Par 02/06/2026 - 16:15

Ce lundi 1er juin, des représentants de neuf territoires de l'OECO ont débuté une visite d'étude en Martinique dans le cadre du projet SARSEA. L'objectif est de s'inspirer des solutions locales et de l'expertise de Madininair pour optimiser la surveillance et la gestion de ces algues.

    Des représentants des territoires de l'OECO en visite d'étude en Martinique dans le cadre du projet SARSEA

Ce lundi 1er juin, une délégation caribéenne a débuté une visite en Martinique afin de s’inspirer des mesures locales de lutte contre les sargasses.

Réunissant des représentants de neuf territoires membres de l’Organisation des États de la Caraïbe orientale (OECO), ce déplacement s’inscrit dans le cadre de SARSEA, une mission d’étude et d’échange dédiée à la gestion et à la valorisation de ces algues brunes.

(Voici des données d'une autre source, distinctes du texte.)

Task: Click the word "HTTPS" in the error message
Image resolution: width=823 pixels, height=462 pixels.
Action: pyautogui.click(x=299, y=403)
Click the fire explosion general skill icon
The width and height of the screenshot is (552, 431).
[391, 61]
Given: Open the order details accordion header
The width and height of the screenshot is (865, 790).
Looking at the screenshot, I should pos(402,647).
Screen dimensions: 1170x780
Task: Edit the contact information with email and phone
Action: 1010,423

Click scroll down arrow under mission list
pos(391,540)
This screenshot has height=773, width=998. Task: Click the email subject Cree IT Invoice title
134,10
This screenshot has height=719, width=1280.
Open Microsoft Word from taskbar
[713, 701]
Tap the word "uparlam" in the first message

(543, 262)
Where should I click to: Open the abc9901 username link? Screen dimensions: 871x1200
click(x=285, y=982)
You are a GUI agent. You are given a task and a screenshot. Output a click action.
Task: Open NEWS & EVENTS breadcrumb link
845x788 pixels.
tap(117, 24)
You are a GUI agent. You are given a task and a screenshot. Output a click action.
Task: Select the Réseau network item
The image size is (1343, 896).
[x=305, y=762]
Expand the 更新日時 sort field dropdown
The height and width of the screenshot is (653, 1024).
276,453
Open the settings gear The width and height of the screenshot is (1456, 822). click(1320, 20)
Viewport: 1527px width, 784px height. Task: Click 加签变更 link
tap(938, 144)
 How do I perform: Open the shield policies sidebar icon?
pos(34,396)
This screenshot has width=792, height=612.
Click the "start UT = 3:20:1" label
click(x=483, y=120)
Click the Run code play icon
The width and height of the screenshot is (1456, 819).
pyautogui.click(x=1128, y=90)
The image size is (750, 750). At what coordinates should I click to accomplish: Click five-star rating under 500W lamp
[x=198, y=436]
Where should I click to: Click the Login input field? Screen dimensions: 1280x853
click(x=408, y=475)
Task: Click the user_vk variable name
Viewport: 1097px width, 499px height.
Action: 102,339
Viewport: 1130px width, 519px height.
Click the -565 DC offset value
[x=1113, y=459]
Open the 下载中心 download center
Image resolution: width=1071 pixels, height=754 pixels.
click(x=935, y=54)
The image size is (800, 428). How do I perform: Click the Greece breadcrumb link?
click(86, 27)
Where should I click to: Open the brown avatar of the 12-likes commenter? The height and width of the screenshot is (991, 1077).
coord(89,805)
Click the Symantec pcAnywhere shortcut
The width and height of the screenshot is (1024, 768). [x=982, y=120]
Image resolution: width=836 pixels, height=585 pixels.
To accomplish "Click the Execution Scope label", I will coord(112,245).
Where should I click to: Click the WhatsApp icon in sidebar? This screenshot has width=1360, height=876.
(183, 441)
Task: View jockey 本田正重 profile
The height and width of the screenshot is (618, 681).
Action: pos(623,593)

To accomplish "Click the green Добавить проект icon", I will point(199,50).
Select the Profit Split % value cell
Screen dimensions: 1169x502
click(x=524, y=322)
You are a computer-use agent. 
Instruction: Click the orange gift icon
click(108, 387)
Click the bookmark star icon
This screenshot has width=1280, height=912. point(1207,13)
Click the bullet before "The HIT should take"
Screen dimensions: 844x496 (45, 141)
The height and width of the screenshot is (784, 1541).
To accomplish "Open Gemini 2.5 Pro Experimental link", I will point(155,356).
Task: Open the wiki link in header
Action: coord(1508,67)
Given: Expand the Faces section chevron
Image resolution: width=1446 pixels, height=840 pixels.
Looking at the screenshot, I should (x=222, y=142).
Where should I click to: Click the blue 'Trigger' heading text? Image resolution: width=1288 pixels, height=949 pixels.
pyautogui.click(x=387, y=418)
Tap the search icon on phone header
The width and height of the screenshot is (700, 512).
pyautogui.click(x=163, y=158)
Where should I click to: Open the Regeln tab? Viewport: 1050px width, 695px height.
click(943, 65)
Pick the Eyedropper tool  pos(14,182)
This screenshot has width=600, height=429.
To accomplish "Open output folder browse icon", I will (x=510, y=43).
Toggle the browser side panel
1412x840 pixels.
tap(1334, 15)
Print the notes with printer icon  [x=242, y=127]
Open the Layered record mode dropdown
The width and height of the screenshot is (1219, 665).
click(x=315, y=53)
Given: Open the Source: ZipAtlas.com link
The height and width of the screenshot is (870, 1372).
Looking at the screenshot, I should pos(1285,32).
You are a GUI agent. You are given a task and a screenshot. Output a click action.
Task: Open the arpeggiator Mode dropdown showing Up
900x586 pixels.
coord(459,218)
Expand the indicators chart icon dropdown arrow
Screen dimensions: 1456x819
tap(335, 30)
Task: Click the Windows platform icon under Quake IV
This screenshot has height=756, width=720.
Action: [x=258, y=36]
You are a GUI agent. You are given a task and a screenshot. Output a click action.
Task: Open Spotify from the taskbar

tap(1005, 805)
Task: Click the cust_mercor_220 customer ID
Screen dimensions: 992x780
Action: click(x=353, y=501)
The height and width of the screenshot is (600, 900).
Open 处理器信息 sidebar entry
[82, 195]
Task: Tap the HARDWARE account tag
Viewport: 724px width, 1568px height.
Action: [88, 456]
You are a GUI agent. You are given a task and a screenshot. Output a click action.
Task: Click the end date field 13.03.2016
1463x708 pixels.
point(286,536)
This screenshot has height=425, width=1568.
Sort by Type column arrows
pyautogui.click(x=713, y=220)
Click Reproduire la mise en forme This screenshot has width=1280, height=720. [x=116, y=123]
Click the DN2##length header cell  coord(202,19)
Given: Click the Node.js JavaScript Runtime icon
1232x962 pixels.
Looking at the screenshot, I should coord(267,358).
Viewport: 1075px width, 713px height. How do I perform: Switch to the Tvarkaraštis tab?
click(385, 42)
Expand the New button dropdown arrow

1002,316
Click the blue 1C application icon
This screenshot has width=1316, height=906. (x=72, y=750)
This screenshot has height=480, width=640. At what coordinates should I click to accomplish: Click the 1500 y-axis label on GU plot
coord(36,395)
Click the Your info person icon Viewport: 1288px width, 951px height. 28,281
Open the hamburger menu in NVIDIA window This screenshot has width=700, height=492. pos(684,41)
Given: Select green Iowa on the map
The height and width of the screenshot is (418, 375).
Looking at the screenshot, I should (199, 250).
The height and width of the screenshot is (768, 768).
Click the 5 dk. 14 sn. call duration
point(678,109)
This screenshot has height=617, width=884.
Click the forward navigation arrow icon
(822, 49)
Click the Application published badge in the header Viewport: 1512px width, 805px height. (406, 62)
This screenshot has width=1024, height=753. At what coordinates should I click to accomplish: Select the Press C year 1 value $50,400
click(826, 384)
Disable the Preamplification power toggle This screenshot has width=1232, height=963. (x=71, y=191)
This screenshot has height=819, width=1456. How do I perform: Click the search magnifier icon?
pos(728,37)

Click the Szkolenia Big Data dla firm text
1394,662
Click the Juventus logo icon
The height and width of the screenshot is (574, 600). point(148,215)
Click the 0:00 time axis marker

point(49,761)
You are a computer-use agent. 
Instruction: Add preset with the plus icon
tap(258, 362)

Un partage d'expertises sur le terrain

À cette occasion, une visite de terrain a été organisée au François en collaboration avec Madininair, permettant à la structure de présenter ses différentes actions.

Carole Boulanger, responsable d’études à la direction de Madininair, met en avant les solutions concrètes actuellement développées, qui dépassent les frontières de la Martinique :

C'est un projet sur les bons gestes à définir pour limiter son exposition en air intérieur. Ce projet permettra d'apporter des solutions concrètes à la population pour limiter leur exposition à l'intérieur même de chez eux, où les résultats vont être transmis au deuxième semestre 2026. Madininair a également pu travailler avec les partenaires caribéens, notamment dans le cadre du projet SARCOP, où nous sommes allés accompagner le Mexique, Cuba, Saint-Lucie, Trinité-et-Tobago, dans la mise en place d'un réseau de surveillance de l'hydrogène sulfuré et de l'ammoniaque sur leurs îles.

Trois réseaux de mesures

Elle précise également le fonctionnement de leur dispositif de surveillance :

Madininair dispose de trois réseaux de mesures, dont un réseau fixe, un réseau mobile qui va se déplacer en fonction des zones nouvellement impactées ou non-suivies par le réseau fixe de surveillance. Un autre réseau sera à proximité des personnes sensibles et notamment des écoles. Ces trois réseaux vont mesurer en continu et en temps réel l'hydrogène sulfuré et l'ammoniaque pour pouvoir alimenter les données et informer les politiques publiques des concentrations de ces gaz à proximité des populations.